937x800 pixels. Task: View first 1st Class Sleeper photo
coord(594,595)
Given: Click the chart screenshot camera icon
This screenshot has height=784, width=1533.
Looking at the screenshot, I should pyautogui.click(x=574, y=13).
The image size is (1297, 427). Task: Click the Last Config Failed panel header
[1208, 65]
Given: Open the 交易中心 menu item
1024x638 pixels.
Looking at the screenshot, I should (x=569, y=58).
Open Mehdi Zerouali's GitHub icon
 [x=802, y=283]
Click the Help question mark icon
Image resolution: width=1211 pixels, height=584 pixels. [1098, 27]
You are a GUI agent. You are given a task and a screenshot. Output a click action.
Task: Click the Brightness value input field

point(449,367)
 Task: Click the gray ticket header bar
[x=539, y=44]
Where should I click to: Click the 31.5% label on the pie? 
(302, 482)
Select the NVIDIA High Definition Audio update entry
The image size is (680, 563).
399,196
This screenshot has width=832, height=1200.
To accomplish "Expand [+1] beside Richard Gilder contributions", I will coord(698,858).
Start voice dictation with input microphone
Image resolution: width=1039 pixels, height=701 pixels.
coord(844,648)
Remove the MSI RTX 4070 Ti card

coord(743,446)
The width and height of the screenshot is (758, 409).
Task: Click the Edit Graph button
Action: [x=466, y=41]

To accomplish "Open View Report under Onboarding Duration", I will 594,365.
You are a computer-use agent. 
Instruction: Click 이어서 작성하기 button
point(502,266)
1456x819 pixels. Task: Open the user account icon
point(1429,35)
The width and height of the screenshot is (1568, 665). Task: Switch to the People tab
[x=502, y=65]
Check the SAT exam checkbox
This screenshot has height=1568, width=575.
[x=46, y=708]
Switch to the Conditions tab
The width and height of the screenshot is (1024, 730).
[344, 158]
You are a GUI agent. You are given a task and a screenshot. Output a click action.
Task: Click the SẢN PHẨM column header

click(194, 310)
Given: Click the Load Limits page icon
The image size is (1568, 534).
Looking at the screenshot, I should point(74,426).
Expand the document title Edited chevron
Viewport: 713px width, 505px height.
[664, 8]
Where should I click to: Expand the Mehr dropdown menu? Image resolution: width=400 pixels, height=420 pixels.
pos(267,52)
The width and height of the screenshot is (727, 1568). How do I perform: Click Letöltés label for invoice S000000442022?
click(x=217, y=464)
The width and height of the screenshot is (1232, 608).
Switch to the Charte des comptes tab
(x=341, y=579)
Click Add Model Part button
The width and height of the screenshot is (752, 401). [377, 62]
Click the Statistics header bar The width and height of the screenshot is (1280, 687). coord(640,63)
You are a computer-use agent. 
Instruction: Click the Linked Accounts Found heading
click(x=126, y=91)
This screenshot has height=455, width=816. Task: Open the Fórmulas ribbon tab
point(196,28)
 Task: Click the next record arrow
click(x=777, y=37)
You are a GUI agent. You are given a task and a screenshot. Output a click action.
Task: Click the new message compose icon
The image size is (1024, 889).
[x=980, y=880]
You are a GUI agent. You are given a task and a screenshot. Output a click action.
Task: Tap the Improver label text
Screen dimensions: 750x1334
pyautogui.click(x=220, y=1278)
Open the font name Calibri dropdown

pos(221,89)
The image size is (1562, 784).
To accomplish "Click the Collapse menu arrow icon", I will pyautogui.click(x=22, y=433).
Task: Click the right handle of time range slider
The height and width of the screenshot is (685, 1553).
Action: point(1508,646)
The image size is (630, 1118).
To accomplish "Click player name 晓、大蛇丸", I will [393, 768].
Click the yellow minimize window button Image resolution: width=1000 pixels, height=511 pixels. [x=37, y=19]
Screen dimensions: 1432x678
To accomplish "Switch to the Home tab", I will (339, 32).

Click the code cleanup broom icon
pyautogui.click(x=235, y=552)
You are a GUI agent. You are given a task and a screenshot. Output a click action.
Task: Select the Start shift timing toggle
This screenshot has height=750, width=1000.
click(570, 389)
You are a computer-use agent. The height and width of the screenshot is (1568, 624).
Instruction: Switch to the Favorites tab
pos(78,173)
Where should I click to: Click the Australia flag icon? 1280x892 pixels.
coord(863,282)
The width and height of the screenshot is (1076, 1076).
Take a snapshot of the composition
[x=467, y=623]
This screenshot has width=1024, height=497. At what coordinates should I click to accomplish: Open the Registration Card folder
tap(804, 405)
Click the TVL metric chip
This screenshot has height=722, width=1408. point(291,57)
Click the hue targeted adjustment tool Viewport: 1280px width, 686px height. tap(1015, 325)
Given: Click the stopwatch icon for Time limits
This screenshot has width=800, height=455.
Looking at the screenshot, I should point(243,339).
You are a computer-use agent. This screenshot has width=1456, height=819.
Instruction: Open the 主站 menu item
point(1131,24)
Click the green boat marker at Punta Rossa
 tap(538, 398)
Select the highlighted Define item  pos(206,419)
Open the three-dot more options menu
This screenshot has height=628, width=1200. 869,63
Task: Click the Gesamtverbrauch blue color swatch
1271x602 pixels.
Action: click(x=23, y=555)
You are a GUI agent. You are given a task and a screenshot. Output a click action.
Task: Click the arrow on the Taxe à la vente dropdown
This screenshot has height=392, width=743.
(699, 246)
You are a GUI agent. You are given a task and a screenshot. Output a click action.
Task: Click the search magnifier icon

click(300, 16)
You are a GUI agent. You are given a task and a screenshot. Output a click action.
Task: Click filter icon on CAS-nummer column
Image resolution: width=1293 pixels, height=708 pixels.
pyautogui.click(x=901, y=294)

- The task: Write out each record exactly, without addition or omission.

- Exercise result:
937x800 pixels. Task: View first 1st Class Sleeper photo
coord(594,595)
Given: Click the chart screenshot camera icon
This screenshot has height=784, width=1533.
Looking at the screenshot, I should pyautogui.click(x=574, y=13).
The image size is (1297, 427). Task: Click the Last Config Failed panel header
[1208, 65]
Given: Open the 交易中心 menu item
1024x638 pixels.
Looking at the screenshot, I should (x=569, y=58).
Open Mehdi Zerouali's GitHub icon
 [x=802, y=283]
Click the Help question mark icon
Image resolution: width=1211 pixels, height=584 pixels. [1098, 27]
You are a GUI agent. You are given a task and a screenshot. Output a click action.
Task: Click the Brightness value input field

point(449,367)
 Task: Click the gray ticket header bar
[x=539, y=44]
Where should I click to: Click the 31.5% label on the pie? 
(302, 482)
Select the NVIDIA High Definition Audio update entry
The image size is (680, 563).
399,196
This screenshot has width=832, height=1200.
To accomplish "Expand [+1] beside Richard Gilder contributions", I will coord(698,858).
Start voice dictation with input microphone
Image resolution: width=1039 pixels, height=701 pixels.
coord(844,648)
Remove the MSI RTX 4070 Ti card

coord(743,446)
The width and height of the screenshot is (758, 409).
Task: Click the Edit Graph button
Action: [x=466, y=41]

To accomplish "Open View Report under Onboarding Duration", I will 594,365.
You are a computer-use agent. 
Instruction: Click 이어서 작성하기 button
point(502,266)
1456x819 pixels. Task: Open the user account icon
point(1429,35)
The width and height of the screenshot is (1568, 665). Task: Switch to the People tab
[x=502, y=65]
Check the SAT exam checkbox
This screenshot has height=1568, width=575.
[x=46, y=708]
Switch to the Conditions tab
The width and height of the screenshot is (1024, 730).
[344, 158]
You are a GUI agent. You are given a task and a screenshot. Output a click action.
Task: Click the SẢN PHẨM column header

click(194, 310)
Given: Click the Load Limits page icon
The image size is (1568, 534).
Looking at the screenshot, I should point(74,426).
Expand the document title Edited chevron
Viewport: 713px width, 505px height.
[664, 8]
Where should I click to: Expand the Mehr dropdown menu? Image resolution: width=400 pixels, height=420 pixels.
pos(267,52)
The width and height of the screenshot is (727, 1568). How do I perform: Click Letöltés label for invoice S000000442022?
click(x=217, y=464)
The width and height of the screenshot is (1232, 608).
Switch to the Charte des comptes tab
(x=341, y=579)
Click Add Model Part button
The width and height of the screenshot is (752, 401). [377, 62]
Click the Statistics header bar The width and height of the screenshot is (1280, 687). coord(640,63)
You are a computer-use agent. 
Instruction: Click the Linked Accounts Found heading
click(x=126, y=91)
This screenshot has height=455, width=816. Task: Open the Fórmulas ribbon tab
point(196,28)
 Task: Click the next record arrow
click(x=777, y=37)
You are a GUI agent. You are given a task and a screenshot. Output a click action.
Task: Click the new message compose icon
The image size is (1024, 889).
[x=980, y=880]
You are a GUI agent. You are given a task and a screenshot. Output a click action.
Task: Tap the Improver label text
Screen dimensions: 750x1334
pyautogui.click(x=220, y=1278)
Open the font name Calibri dropdown

pos(221,89)
The image size is (1562, 784).
To accomplish "Click the Collapse menu arrow icon", I will pyautogui.click(x=22, y=433).
Task: Click the right handle of time range slider
The height and width of the screenshot is (685, 1553).
Action: point(1508,646)
The image size is (630, 1118).
To accomplish "Click player name 晓、大蛇丸", I will [393, 768].
Click the yellow minimize window button Image resolution: width=1000 pixels, height=511 pixels. [x=37, y=19]
Screen dimensions: 1432x678
To accomplish "Switch to the Home tab", I will (339, 32).

Click the code cleanup broom icon
pyautogui.click(x=235, y=552)
You are a GUI agent. You are given a task and a screenshot. Output a click action.
Task: Select the Start shift timing toggle
This screenshot has height=750, width=1000.
click(570, 389)
You are a computer-use agent. The height and width of the screenshot is (1568, 624).
Instruction: Switch to the Favorites tab
pos(78,173)
Where should I click to: Click the Australia flag icon? 1280x892 pixels.
coord(863,282)
The width and height of the screenshot is (1076, 1076).
Take a snapshot of the composition
[x=467, y=623]
This screenshot has width=1024, height=497. At what coordinates should I click to accomplish: Open the Registration Card folder
tap(804, 405)
Click the TVL metric chip
This screenshot has height=722, width=1408. point(291,57)
Click the hue targeted adjustment tool Viewport: 1280px width, 686px height. tap(1015, 325)
Given: Click the stopwatch icon for Time limits
This screenshot has width=800, height=455.
Looking at the screenshot, I should point(243,339).
You are a computer-use agent. This screenshot has width=1456, height=819.
Instruction: Open the 主站 menu item
point(1131,24)
Click the green boat marker at Punta Rossa
 tap(538, 398)
Select the highlighted Define item  pos(206,419)
Open the three-dot more options menu
This screenshot has height=628, width=1200. 869,63
Task: Click the Gesamtverbrauch blue color swatch
1271x602 pixels.
Action: click(x=23, y=555)
You are a GUI agent. You are given a task and a screenshot. Output a click action.
Task: Click the arrow on the Taxe à la vente dropdown
This screenshot has height=392, width=743.
(699, 246)
You are a GUI agent. You are given a task and a screenshot. Output a click action.
Task: Click the search magnifier icon

click(300, 16)
You are a GUI agent. You are given a task and a screenshot. Output a click action.
Task: Click filter icon on CAS-nummer column
Image resolution: width=1293 pixels, height=708 pixels.
pyautogui.click(x=901, y=294)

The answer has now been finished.